Back in the days when I was single and job-searching, my strategy for dealing with unsuccessful interviews and first dates was pretty much the same.
As soon as I'd left the office or the bar, I'd burst into tears of frustration and silently chide myself for my incompetence.
How could I be so stupid that I fumbled the "Why are you here?" question? Why would I bring up that story about my ex? Obviously, no one in their right mind would ever want to hire or date me.
I thought back on those days recently, while reading "The Happiness Track," a new book by Emma Seppala, science director of Stanford's Center for Compassion and Altruism Research and Education.
In the book, Seppala argues that happiness is the unexpected path to success, and she emphasizes the perils of self-criticism and the merits of self-compassion.
Seppala is the first to admit that the term "compassion" can sound soft and unscientific. But she also cites a growing body of research suggesting that your relationship with yourself is just as important as your relationships with others when it comes to getting ahead professionally.
If you're mean to yourself whenever you stumble or fail, you simply set yourself up to fail again. But if you're kind to yourself, you have a shot at doing better next time.

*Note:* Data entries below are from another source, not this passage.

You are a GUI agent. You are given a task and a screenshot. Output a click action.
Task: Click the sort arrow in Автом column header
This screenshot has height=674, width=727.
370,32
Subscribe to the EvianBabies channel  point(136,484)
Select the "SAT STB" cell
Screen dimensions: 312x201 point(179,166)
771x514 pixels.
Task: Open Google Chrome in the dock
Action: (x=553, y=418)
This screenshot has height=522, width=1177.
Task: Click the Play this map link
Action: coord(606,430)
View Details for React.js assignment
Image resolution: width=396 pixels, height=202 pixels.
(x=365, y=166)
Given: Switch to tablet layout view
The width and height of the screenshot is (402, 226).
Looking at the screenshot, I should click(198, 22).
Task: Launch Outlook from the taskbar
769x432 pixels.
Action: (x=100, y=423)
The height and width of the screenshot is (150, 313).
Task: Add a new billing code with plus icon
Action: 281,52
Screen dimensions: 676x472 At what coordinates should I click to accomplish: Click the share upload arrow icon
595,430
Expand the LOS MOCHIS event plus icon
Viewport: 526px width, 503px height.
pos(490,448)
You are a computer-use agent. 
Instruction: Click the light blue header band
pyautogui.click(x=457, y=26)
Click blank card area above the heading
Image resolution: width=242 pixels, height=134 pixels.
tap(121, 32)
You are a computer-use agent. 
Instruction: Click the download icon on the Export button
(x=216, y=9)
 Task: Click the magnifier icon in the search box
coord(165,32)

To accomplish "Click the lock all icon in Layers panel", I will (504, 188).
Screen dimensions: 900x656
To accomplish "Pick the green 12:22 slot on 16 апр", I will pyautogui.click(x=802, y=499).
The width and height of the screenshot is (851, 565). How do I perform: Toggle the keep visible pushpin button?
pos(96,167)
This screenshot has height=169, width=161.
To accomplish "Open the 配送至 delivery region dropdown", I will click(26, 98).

Seppala recommends a simple strategy for exercising self-compassion: Treat yourself as you would treat a colleague or friend who has failed.
"Rather than berating and judging," she writes, "thereby adding to your friend's despair, you listen with understanding. You encourage your friend to remember that mistakes are normal."
She cites research by the psychologist Kristin Neff, who has found that self-compassion has three components:
- First, be kind to yourself by engaging in a positive internal dialogue. For example, you might say, "It's okay that you failed; it doesn't mean you're a bad person or bad at what you do."
- Second, understand that everyone makes mistakes, and that what you're going through is normal.
- Third, and perhaps most difficult, be mindful; be aware of your thoughts and feelings without succumbing to them. You might say to yourself, "This is really hard right now," or, "I'm sorry you are struggling."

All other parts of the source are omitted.